What is being asked: Resume the forum thread on Amtrak service and equipment below, continuing from its last sentence.

::: Text provided :::

As for train, I do seriously expect PRIIA to cause equipment to be reallocated from operational-losers elsewhere in the Amtrak non-LD/NEC-capable system. Somewhere there is a state that has more "state-supported" service than that state will support now that operating costs are fairly charged and capital-replacement-costs are soon to be charged.

And then for operating support, I don't see a need for much or any given the performance of all NEC trains (showing operating profits) and closely-analogous Amtrak Virginia trains (more profitable than regular NEC) and the special case of DE's high fairbox recovery (it is an operational loser, true, but would make money if you could operate it with 1 trainset)
 #1118717  by ThirdRail7
 
Arlington wrote:Why would this take a lot of money for track? I'm proposing, at most, 2 additional r/t per day (and if the host railroad cuts me back to 1 r/t its still a 100% increase in service). I think you're going to spend a *lot* more on WOR-PVD or WOR-NLC because it has been ages since they've had passenger service and they have the added complication of needing inter-state cooperation and 3 years of planning and EIS study, whereas BOS-SPG actually has all you need right now.
Mr Arlington:

I appreciate your enthusiasm. At this point, I need to ask: Have you taken a good look at the hurdles CSX tends to erect in front of passenger trains? The B&A is a long, mountainous route that you'd need capacity increases for additional service. CSX made it clear...years ago.

Granted, WOR was a major player on the inland route, but WOR-BOS is served by the MBTA. Is it really worth the swinging the set on a 6 hour tour from NYP-BOS, hoping to recapture the WOR college market? This is something you do when you're flush with equipment. It is not something you do when you're short handed.

I suggest there are better uses for equipment. The MBTA should stretch their territory to SPG. At this point, WOR and the intermediate cities connect to the corridor at two locations.
 #1118733  by Arlington
 
ThirdRail7 wrote:I appreciate your enthusiasm. At this point, I need to ask: Have you taken a good look at the hurdles CSX tends to erect in front of passenger trains? The B&A is a long, mountainous route that you'd need capacity increases for additional service. CSX made it clear...years ago.

Granted, WOR was a major player on the inland route, but WOR-BOS is served by the MBTA. Is it really worth the swinging the set on a 6 hour tour from NYP-BOS, hoping to recapture the WOR college market? This is something you do when you're flush with equipment. It is not something you do when you're short handed.

::: Given entries :::

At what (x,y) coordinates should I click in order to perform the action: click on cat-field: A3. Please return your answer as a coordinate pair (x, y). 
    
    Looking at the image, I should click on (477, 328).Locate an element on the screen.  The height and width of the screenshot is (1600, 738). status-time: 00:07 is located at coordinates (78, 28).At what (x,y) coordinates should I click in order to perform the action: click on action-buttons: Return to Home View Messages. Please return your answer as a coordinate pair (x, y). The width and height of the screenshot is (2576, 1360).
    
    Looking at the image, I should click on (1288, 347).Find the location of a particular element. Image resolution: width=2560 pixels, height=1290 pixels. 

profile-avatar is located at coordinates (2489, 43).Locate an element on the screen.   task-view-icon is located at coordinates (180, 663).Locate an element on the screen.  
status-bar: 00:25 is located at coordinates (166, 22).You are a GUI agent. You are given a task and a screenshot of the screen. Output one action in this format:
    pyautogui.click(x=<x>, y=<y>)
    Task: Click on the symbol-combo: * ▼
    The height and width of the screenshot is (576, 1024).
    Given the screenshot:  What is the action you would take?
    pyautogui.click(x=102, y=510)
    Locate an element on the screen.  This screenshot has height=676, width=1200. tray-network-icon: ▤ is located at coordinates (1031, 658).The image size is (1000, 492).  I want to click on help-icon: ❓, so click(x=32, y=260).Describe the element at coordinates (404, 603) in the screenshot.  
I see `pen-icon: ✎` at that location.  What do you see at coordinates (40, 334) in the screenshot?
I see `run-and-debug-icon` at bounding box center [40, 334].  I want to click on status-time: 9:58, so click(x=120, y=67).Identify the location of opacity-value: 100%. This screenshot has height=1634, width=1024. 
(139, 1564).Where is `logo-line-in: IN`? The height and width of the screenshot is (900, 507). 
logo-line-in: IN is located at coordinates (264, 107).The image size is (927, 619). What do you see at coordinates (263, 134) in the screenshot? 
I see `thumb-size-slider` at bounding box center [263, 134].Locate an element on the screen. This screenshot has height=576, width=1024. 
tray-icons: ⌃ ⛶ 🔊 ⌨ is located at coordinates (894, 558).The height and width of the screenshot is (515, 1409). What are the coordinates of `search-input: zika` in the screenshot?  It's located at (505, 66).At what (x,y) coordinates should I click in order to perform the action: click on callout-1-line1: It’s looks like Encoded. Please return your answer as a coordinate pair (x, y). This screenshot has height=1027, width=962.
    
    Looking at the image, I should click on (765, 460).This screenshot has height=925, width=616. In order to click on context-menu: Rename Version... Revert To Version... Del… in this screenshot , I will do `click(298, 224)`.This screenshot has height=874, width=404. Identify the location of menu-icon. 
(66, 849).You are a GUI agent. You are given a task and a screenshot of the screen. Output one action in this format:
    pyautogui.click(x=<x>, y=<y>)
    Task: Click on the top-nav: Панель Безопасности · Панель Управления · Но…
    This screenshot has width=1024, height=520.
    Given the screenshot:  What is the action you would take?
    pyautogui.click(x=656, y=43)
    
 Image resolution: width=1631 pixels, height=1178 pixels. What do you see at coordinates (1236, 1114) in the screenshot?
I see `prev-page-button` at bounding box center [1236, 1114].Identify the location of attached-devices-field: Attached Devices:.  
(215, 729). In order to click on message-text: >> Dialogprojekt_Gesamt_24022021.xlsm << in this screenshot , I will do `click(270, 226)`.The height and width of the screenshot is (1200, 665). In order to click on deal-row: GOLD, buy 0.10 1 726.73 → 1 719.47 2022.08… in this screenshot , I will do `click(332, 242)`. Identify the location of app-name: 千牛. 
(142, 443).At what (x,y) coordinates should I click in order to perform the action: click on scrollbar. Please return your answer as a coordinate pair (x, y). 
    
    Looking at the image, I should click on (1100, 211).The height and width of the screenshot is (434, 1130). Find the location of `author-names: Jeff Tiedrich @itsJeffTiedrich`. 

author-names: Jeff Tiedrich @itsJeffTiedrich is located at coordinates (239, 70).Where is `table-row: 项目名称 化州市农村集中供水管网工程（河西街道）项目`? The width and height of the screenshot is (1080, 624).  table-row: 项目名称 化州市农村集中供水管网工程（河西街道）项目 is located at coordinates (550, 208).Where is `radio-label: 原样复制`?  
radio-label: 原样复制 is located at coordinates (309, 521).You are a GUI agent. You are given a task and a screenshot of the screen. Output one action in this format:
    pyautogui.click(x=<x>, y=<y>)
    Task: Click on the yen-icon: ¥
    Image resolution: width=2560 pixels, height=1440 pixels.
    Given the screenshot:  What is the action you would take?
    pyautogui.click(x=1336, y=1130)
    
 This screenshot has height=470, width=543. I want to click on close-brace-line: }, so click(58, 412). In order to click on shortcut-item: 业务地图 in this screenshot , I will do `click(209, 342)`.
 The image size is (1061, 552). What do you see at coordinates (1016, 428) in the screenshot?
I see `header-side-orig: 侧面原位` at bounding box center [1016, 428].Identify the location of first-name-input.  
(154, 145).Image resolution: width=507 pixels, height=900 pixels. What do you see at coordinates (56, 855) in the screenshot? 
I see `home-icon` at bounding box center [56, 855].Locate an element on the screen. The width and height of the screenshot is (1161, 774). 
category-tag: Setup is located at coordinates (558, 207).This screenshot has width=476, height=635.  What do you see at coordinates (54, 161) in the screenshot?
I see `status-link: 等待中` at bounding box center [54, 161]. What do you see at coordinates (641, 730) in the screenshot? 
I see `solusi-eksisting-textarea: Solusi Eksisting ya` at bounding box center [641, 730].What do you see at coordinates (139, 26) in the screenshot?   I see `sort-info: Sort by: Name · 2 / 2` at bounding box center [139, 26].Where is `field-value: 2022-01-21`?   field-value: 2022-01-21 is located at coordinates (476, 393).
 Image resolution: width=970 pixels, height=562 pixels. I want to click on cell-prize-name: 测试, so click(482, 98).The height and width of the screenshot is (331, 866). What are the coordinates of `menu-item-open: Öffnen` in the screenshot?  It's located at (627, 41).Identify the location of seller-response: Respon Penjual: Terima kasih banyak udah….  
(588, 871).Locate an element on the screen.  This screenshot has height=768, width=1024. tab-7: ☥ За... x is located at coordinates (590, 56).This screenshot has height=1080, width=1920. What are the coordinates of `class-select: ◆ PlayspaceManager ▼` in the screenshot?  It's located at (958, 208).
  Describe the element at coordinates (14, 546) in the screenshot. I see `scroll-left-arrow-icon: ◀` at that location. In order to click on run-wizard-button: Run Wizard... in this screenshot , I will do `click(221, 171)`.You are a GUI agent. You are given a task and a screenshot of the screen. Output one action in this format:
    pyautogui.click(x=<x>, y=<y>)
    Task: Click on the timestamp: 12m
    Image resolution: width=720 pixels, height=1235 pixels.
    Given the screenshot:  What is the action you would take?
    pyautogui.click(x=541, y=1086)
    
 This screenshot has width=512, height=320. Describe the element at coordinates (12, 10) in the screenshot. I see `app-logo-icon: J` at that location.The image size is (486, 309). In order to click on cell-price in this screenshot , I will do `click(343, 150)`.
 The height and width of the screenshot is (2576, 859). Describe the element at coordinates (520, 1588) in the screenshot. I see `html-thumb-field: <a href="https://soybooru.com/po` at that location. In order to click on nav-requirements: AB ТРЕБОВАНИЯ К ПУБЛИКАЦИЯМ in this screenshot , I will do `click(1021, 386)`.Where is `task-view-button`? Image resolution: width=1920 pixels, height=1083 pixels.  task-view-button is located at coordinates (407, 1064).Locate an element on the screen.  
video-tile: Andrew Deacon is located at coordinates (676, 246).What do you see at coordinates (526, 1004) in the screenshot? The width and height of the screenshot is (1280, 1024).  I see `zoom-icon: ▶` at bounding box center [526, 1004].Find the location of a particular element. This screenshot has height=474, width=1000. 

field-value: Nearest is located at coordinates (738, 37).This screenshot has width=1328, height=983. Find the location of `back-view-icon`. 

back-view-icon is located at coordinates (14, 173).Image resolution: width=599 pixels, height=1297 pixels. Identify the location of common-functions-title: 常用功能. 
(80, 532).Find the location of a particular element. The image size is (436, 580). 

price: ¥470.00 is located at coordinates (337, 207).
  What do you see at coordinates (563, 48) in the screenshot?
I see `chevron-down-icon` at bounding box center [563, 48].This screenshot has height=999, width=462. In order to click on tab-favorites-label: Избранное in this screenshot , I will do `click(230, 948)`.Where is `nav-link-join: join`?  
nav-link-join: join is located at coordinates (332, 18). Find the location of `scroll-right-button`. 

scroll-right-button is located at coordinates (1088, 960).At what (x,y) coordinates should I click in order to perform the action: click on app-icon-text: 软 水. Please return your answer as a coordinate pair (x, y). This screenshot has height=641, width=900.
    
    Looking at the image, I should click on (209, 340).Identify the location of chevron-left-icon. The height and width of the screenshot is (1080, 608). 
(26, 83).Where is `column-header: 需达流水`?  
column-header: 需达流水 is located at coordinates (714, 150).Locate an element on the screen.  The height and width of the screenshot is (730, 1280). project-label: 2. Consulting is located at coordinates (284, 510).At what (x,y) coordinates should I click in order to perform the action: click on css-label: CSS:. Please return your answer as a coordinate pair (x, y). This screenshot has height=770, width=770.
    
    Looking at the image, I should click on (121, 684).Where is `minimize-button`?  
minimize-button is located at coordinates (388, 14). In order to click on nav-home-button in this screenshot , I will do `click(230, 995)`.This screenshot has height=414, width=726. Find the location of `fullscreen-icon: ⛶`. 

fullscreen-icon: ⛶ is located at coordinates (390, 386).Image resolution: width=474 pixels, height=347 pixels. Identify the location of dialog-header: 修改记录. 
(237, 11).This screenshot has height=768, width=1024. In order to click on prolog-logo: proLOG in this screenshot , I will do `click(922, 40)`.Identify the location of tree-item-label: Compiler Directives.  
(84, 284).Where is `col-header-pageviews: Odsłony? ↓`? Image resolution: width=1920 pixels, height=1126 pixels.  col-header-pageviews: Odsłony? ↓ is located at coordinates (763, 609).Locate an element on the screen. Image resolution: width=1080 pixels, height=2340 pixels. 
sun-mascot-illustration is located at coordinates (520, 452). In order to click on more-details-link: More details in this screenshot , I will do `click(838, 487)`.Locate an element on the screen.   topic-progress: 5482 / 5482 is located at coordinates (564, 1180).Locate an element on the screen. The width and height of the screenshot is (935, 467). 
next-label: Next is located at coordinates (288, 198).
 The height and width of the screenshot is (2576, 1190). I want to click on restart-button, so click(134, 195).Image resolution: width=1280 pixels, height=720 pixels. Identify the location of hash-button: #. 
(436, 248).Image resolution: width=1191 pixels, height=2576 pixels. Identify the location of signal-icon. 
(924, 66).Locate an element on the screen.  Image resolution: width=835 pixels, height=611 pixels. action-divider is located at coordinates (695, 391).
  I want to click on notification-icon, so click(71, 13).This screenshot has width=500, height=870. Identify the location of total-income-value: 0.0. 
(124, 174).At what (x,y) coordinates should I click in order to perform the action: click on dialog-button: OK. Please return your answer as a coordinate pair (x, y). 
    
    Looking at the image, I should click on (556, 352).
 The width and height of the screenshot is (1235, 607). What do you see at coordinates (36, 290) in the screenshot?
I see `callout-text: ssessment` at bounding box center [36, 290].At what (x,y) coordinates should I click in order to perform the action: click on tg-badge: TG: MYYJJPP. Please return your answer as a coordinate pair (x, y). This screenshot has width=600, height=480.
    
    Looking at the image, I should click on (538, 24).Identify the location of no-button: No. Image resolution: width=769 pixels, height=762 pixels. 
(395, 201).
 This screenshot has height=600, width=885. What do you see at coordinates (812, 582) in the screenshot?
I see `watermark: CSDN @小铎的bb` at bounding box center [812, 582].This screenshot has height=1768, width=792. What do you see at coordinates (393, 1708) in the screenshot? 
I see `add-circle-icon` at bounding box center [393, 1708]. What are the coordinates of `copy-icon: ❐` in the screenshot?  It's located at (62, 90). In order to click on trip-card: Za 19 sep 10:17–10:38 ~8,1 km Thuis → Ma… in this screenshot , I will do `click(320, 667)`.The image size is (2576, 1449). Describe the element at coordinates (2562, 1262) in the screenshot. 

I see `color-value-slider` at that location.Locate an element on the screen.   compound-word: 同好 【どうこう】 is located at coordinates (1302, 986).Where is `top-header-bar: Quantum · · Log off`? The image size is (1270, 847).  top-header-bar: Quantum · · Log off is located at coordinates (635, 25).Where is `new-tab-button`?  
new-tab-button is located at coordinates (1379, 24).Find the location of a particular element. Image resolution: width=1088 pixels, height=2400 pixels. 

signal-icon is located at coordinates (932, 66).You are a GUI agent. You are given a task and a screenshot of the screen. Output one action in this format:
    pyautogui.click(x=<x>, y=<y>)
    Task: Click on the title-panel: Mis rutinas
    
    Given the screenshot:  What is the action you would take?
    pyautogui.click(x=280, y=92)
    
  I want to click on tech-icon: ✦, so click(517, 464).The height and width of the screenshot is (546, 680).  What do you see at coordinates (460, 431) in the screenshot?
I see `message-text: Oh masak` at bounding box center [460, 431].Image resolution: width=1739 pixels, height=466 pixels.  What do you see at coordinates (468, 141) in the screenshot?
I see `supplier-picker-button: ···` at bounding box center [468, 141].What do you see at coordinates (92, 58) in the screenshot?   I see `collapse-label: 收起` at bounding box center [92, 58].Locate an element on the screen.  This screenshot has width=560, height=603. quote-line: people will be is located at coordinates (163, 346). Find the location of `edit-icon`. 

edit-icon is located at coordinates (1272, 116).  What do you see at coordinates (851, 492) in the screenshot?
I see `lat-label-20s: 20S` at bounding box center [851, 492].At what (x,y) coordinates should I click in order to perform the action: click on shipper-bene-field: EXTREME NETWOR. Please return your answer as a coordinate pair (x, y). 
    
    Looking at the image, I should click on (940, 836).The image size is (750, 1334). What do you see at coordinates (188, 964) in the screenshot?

:::

Response to the exercise:
I suggest there are better uses for equipment. The MBTA should stretch their territory to SPG. At this point, WOR and the intermediate cities connect to the corridor at two locations.
Sorry I wasn't paying attention years ago ;-) What does CSX want? "Inland Route Improvements" are on the official HSR plan (admittedly, so are a lot of other crazy ideas like Boston-Montreal via Auburn ME). WOR is fairly comparable to PVD (WOR has higher employment, similar population, and 50% to 100% same Gross Metro Product depending on how you treat Fall River MA) but has shockingly fewer transportation options (having only charter air service--call it 2% the size of PVD's air service-- and maybe 5% of its rail) that there's got to be a fairly large untapped market that the MBTA can't fill. Even if the MBTA commuter service on BOS-WOR gets "filled out" to BOS-PVD levels consider that BOS-PVD still has both Acela and Regional on top of that.
 #1118777  by Noel Weaver
 
I like trains as much as anybody on here and I have ridden them all over New England in years past. I would love to see more passenger trains all throughout New England BUT it just isn't practical in most cases. The population just can't support trains because there isn't enough of it. Yes you could have more trains with dedicated state support, a cooperative railroad that does not have major operating or traffic problems and a decent potential for people outside the area to use such trains. I don't think one or two trains a day between Boston and Springfield makes any sense at all. Peter Pan runs frequent and fast service between these points and in this case it works far better than another passenger train would.